→ **PASSAGE SHOWN**
——————————
Question

The Volume of a container is given by the equation V=bwh, and the Surface Area is given by the equation SA=bw+2bh+2bw. If you want the height of the container to be equal to the sum of the lenght of the base and width, what is the largest container (volume wise) you can create from 40cm^2 of material? What are the dimensions of the container? (Assume 1 less than or equal to b,w less than or equal to 10 & 2 less than or equal to h less than or equal to 20

Answer 1

hey can you please check the question once again?

Answer 2

thats word for word from the sheet my professor gave me, what doesnt look right? ive been stuck on this problem for two days

Answer 3

SA=bw+2bh+2bw <= Can you check this again?

Answer 4

SA=bw+2bh+2bw..........he said at first there was a typo and it was: SA=bw+2bh+2hw
but then said to leave it the first way

Answer 5

i konw its an optimization problem and i have to get the equation in terms of one variable....and i got from the information that h=b+w

Answer 6

open container/ box

Answer 7

problem is fine as is

Answer 8

since there are two variables (once i plug in h) do i use implicit differentiation?
——————————
→ **PROBLEM REQUIREMENTS**
Can you extend the forum thread about maximizing the container's volume with further posts that pick up after its last one? The material after this point is separate from the thread above.

→ **MATERIAL**
——————————
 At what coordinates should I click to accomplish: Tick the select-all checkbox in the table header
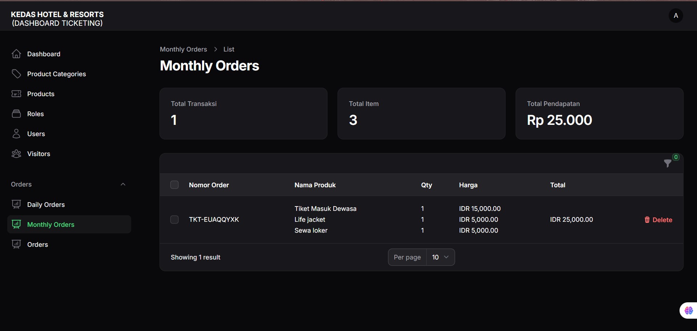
——————————
→ **EXERCISE ANSWER**
Answer 9

No, SA=bw+2bh+2bw=3bw+2bh=3bw+2bw+2b^2=5bw+2b^2=40.
=>bw=8-0.4*b^2, w=8/b-0.4*b
Now you want to maximize V=bwh=bw(b+w). Plug in the w above and continue...

Answer 10

for that second to last step: bw=8-0.4b^2.....divide each side by b right? to get
w=(8-0.4b^2)/b could you just got over how its w=8/b-0.4b please?

Answer 11

Correct, w=(8-0.4b^2)/b=8/b-0.4b

Answer 12

ok, so then basically plug that into V=bwh, take the derivative, set it equal to zero and then regular optimization problem from there right?

Answer 13

Yup!

Answer 14

*large sigh of relief* thanks a million!

Answer 15

Glad to help :)